Era uma vez no cinema: The Martian

             Sinceramente, nem sou um grande fã de Ridley Scott. Não é que não considere o britânico um bom realizador, pelo contrário, é um cineasta com obras de qualidade no currículo. No entanto, o realizador demonstra alguma inconsistência na sua carreira, entregando-nos muitas vezes filmes no limiar da mediocridade. Por esse motivo, não coloco Ridley Scott no lote dos grandes mestres do cinema (como é o caso de Quentin Tarantino e Martin Scorcese, entre outros). Mas se há género em que Scott realmente se destaca dos demais é na ficção científica. É aqui que o realizador britânico tem os melhores trabalhos da sua filmografia, como é o caso de “Blade Runner” e “Alien”. Em “The Martian”, o realizador consegue o seu melhor trabalho em largos anos.

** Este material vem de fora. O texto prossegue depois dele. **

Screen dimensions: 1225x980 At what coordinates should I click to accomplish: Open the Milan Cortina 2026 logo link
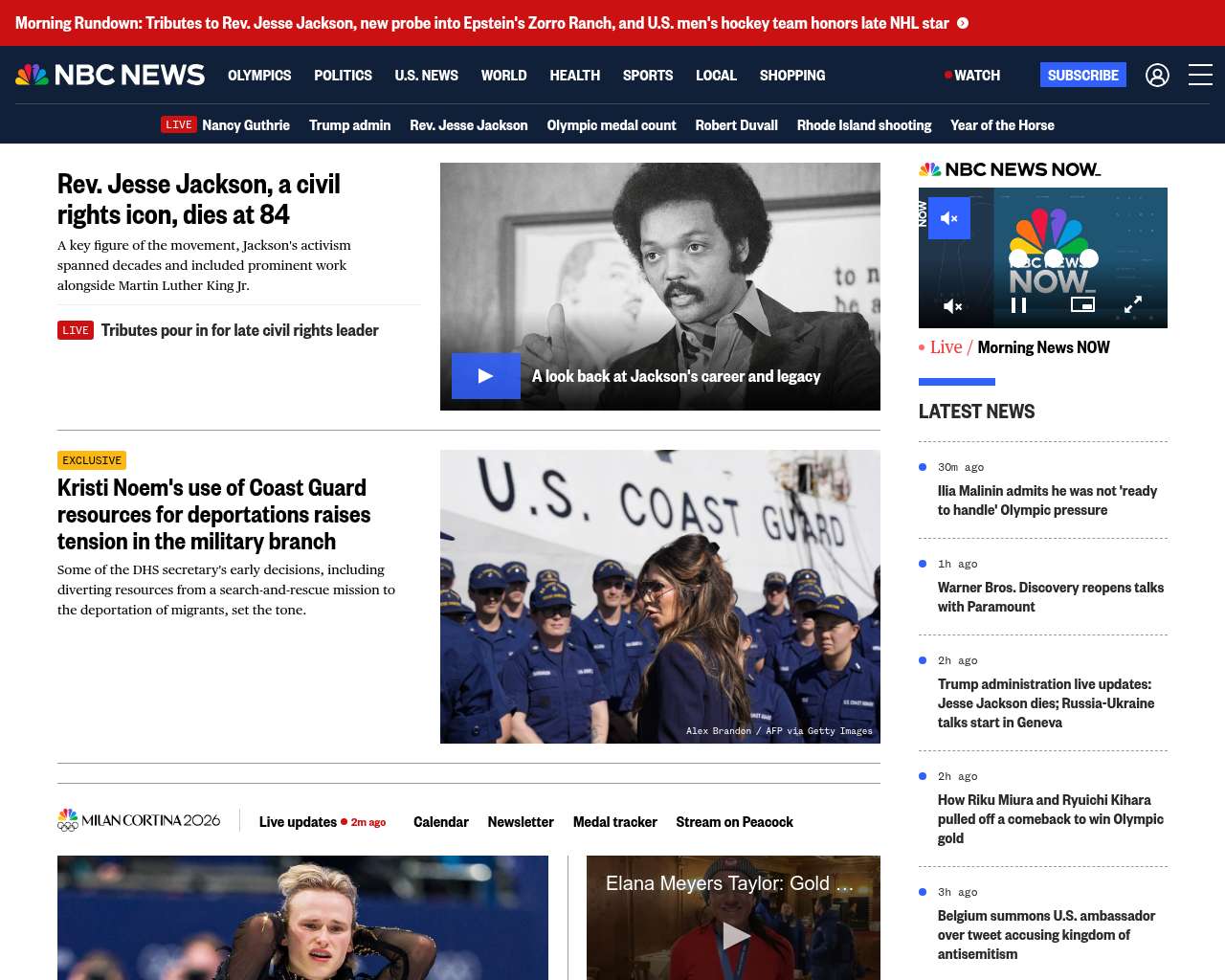[139, 820]
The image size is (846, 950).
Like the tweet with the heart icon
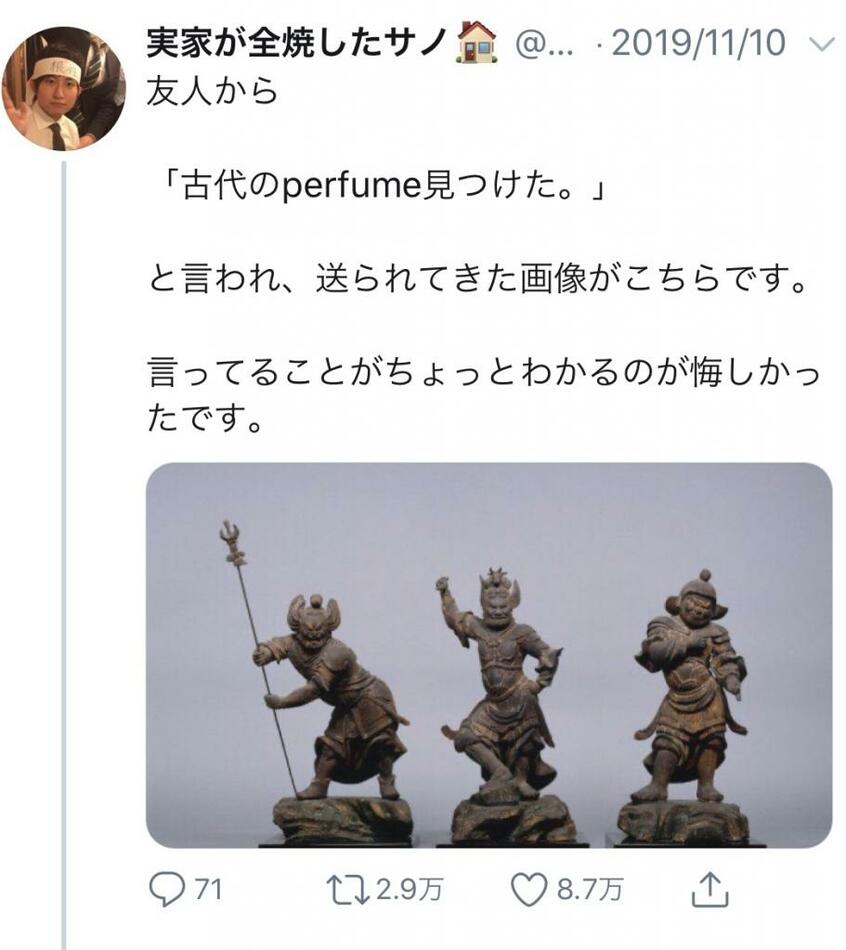tap(529, 891)
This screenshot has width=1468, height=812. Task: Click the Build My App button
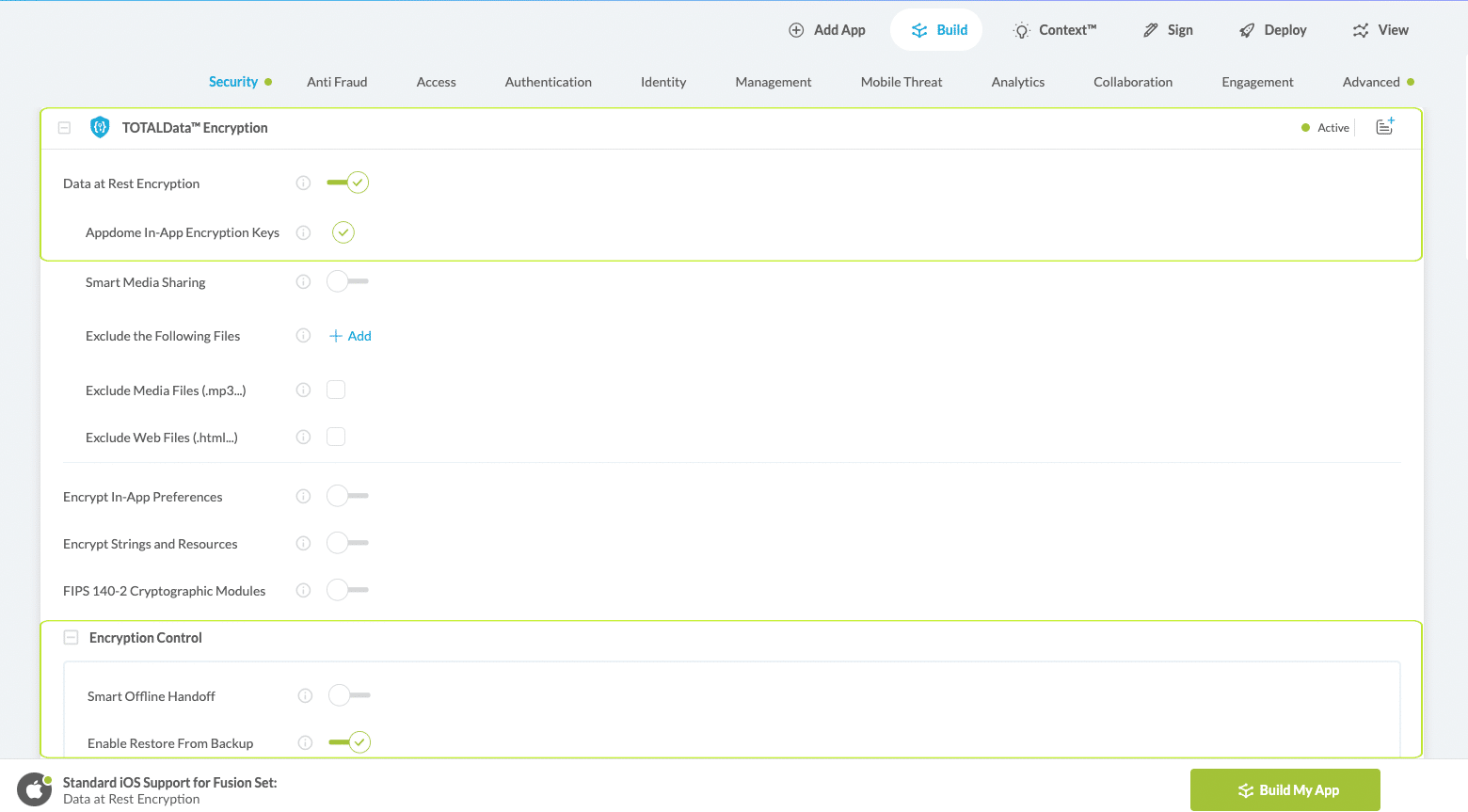click(1284, 790)
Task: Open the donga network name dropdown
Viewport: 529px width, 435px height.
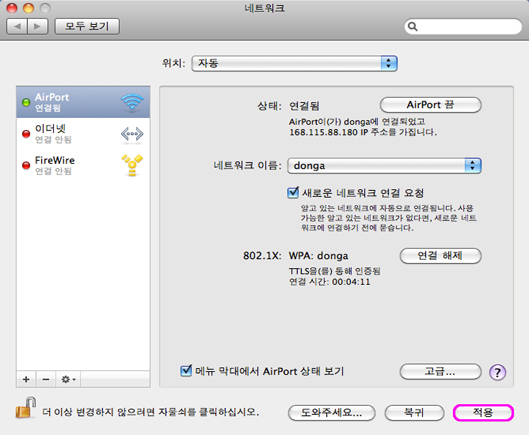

            Nos últimos anos, fomos contemplados com duas obras de grande nível no campo da ficção científica, estou a falar de “Gravity” e “Interstellar”. Embora “The Martian” não tenha a ambição destes dois , é um projecto que consegue acrescentar algo ao género, sendo um exemplar de entretenimento puro e de qualidade, algo que é difícil conciliar nos dias de hoje por “Hollywood”. A frescura e a originalidade com que a trama nos é apresentada é o ponto chave de “The Martian”. Ridley Scott optou (e bem) por não sobrecarregar o filme com a componente dramática, algo muito pouco usual quando se trata de uma história em volta de uma jornada de sobrevivência. Ao invés disso, “The Martian” é um filme com uma alta componente cómica, o que ajuda a que a narrativa se desenvolva de forma descontraída e eficaz, fazendo com que a sua longa duração (141 minutos) nem seja notada. Este factor também deriva do óptimo trabalho do argumentista Drew Goddard, que consegue criar um argumento que alia a vertente dramática e cómica de forma concisa e acertada. Outro aspecto positivo da obra são os fantásticos cenários em Marte, que são incrivelmente reais, transmitindo a sensação ilusória que o filme é de facto filmado no Planeta Vermelho.

            Um dos problemas de “The Martian” é que não consegue fugir dos clichés já esperados. Embora não atrapalhe no global o saldo final, a verdade é que poderiam ser evitadas algumas situações (a parte dos chineses, por exemplo) que em nada contribuem para o valor da obra. Outro aspecto que não me agradou foi o “climax” do filme. Para além de alguns dos acontecimentos, mesmo para quem não perceba nada do assunto, serem obviamente irrealistas, senti que faltou alguma emoção e tensão no resgate de Watney. O facto de nem sempre ser levado à risca o rigor científico fez com que alguns críticos apontem o dedo ao filme de Ridley Scott. Embora, essencialmente no resgate de Mark, ache que os limites são um pouco ultrapassados, parece-me que é algo que tem uma importância menor visto que se trata de um filme de entretenimento, não de um documentário.

            “The Martian” é um filme totalmente virado para o seu protagonista, por isso muito do sucesso da obra derivaria da escolha do actor que daria vida a Mark Watney. Neste caso, foi uma aposta mais que ganha. Matt Damon dá um autêntico show em “The Martian”! Com todo o seu carisma e talento, o actor facilmente “ganha” o público, fazendo com que cada um viva ainda mais intensamente toda a jornada da sua personagem. A indicação ao Globo de Ouro de Melhor Actor em Comédias/Musicais é um prémio merecido para Matt Damon e quem sabe se não constará nos nomeados ao Óscar de Melhor Actor, se bem que me parece pouco provável. O elenco secundário, embora com participações curtas e pouco marcantes, não deixaram de mostrar as suas aptidões. Menos não se esperava de nomes como Jessica Chastain, Chiwetel Ejiofor, Michael Peña, Jeff Daniels e Sean Bean.

             A obra consta nos nomeados ao Globo de Ouro de Melhor Filme Comédia/Musical e verdade seja dita, tem boas chances de levar a estatueta para casa. Apesar de ainda me faltar ver alguns dos filmes que se apresentam mais fortes nesta temporada de prémios, parece-me que “The Martian” poderá estar entre os nomeados ao Óscar de Melhor Filme. Com 78 anos, o realizador britânico não aparenta querer reformar-se tão cedo, desse modo, resta-nos esperar que os seus futuros projectos sejam pelo menos do nível deste mais recente.